Exercise => Produce exactly the lines from the one holding "Screen dimensions: 1367x801" through the last line of the data below, with every picture left out.

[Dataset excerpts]

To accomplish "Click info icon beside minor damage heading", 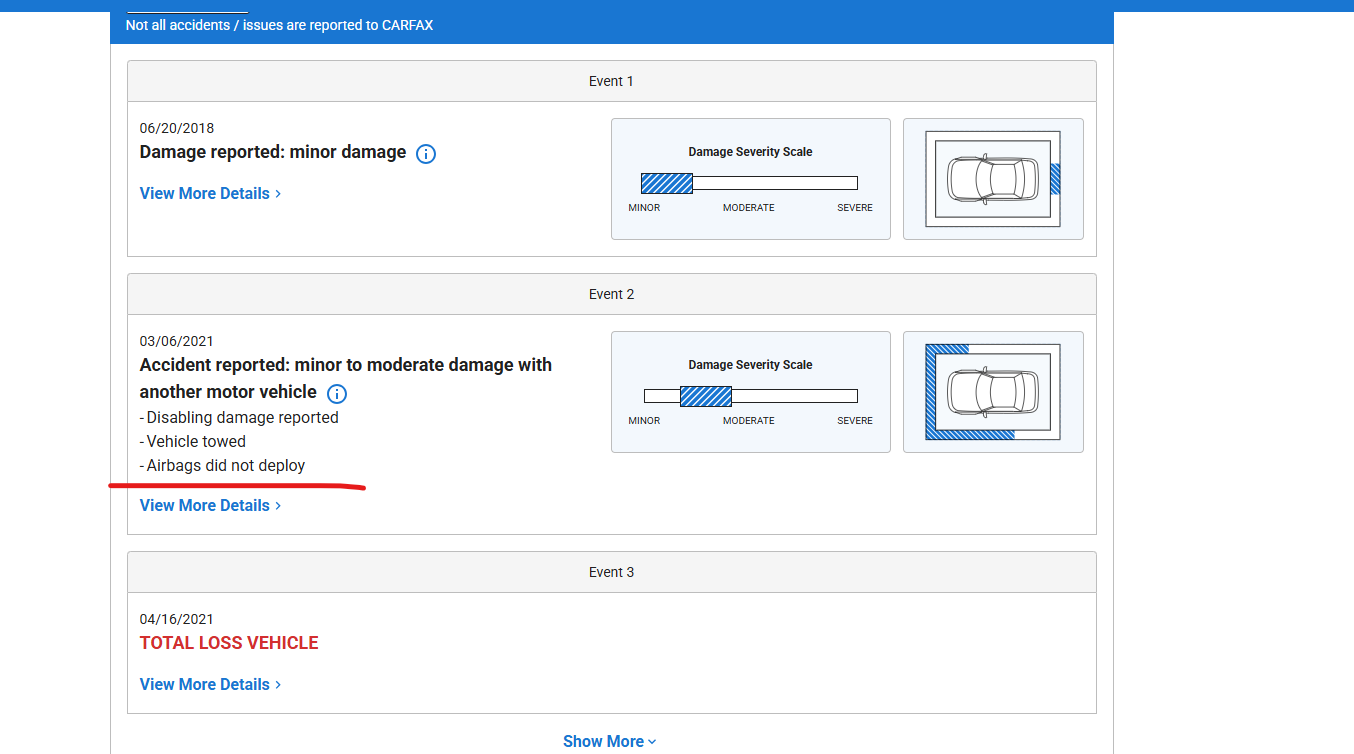I will pyautogui.click(x=426, y=154).
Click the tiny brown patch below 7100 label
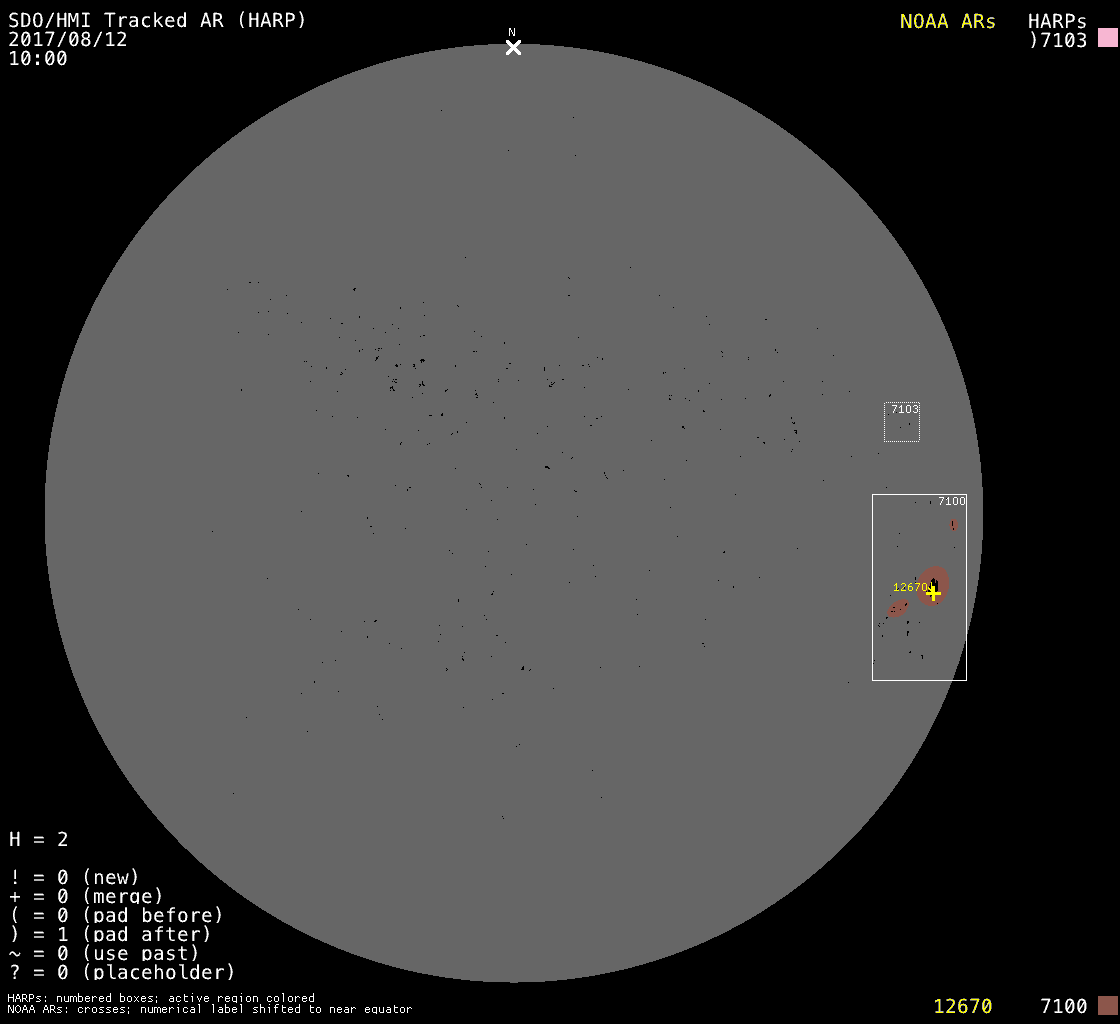The image size is (1120, 1024). pos(953,525)
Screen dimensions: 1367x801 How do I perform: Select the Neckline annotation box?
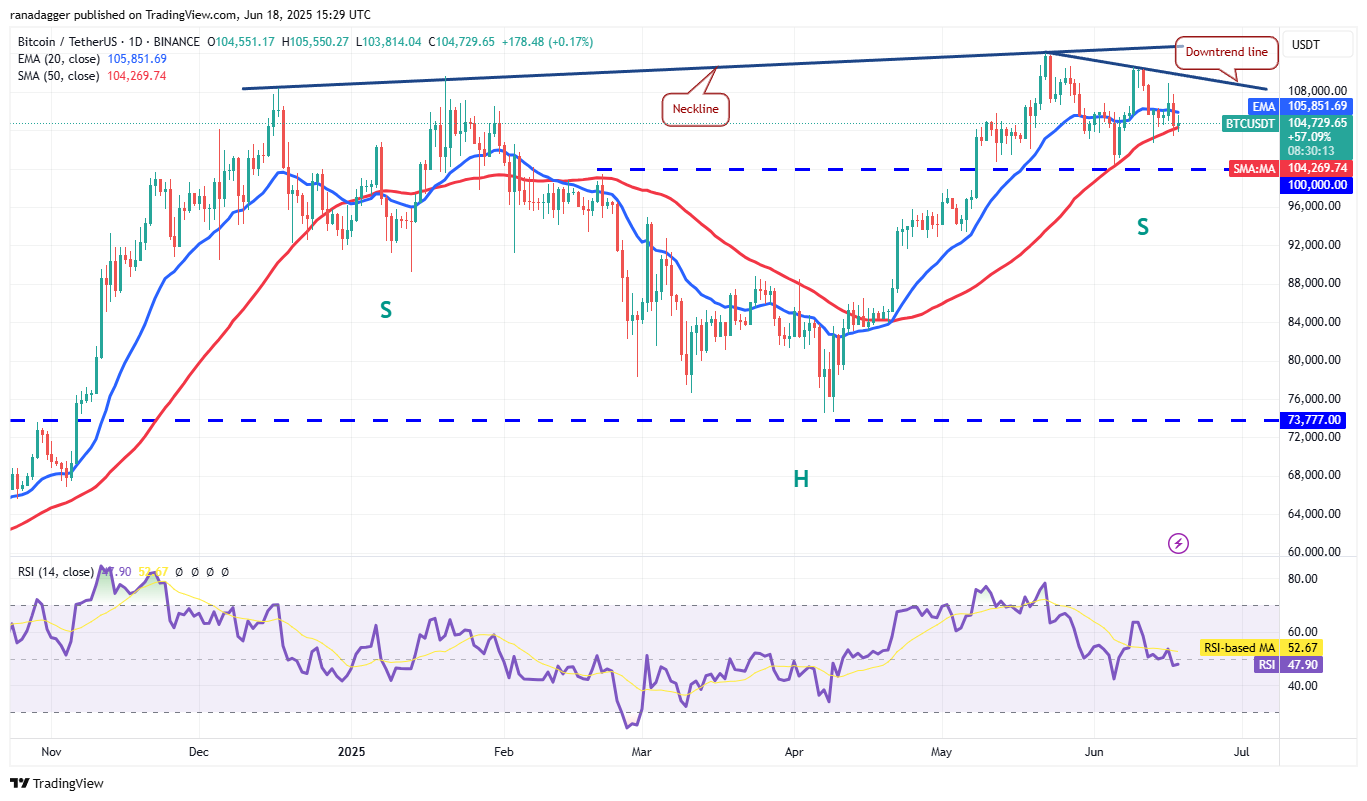coord(696,109)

Task solution =>
Screen dimensions: 1367x801 How do I perform: Select the Neckline annotation box?
coord(696,109)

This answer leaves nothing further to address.